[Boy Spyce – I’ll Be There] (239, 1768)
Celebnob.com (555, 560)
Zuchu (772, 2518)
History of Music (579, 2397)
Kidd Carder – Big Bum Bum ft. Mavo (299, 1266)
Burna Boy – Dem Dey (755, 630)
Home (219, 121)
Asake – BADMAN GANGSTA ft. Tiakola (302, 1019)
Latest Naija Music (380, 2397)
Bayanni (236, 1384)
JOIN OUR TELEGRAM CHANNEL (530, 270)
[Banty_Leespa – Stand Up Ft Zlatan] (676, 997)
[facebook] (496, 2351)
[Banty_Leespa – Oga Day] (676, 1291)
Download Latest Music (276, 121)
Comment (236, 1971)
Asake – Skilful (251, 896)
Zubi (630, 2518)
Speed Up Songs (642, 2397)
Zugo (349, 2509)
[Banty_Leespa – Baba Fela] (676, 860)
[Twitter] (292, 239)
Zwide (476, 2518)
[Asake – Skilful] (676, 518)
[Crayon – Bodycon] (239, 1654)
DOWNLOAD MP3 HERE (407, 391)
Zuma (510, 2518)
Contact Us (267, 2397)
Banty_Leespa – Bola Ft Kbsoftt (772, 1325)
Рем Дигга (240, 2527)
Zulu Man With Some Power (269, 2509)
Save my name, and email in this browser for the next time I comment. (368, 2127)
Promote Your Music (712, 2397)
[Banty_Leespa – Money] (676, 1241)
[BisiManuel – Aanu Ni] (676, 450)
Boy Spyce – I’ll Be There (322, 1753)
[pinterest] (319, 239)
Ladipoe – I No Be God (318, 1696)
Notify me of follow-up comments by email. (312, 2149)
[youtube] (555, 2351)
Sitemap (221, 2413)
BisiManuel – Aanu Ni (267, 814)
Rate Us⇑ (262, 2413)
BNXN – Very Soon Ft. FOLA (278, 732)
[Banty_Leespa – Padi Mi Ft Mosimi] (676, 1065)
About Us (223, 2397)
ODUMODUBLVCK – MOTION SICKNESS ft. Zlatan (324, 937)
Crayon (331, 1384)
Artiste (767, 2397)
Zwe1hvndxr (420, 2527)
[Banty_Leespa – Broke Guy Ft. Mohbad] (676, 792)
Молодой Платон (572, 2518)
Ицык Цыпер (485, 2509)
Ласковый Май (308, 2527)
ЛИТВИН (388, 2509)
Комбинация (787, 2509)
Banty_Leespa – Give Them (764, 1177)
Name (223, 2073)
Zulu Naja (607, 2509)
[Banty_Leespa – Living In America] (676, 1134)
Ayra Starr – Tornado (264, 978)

........

Please repeat, exactly and only, the lines from the one containing "Rate Us⇑ (262, 2413)" through the last line of the records, both included.

• _Task output_
Rate Us⇑ (262, 2413)
BNXN – Very Soon Ft. FOLA (278, 732)
[Banty_Leespa – Padi Mi Ft Mosimi] (676, 1065)
About Us (223, 2397)
ODUMODUBLVCK – MOTION SICKNESS ft. Zlatan (324, 937)
Crayon (331, 1384)
Artiste (767, 2397)
Zwe1hvndxr (420, 2527)
[Banty_Leespa – Broke Guy Ft. Mohbad] (676, 792)
Молодой Платон (572, 2518)
Ицык Цыпер (485, 2509)
Ласковый Май (308, 2527)
ЛИТВИН (388, 2509)
Комбинация (787, 2509)
Banty_Leespa – Give Them (764, 1177)
Name (223, 2073)
Zulu Naja (607, 2509)
[Banty_Leespa – Living In America] (676, 1134)
Ayra Starr – Tornado (264, 978)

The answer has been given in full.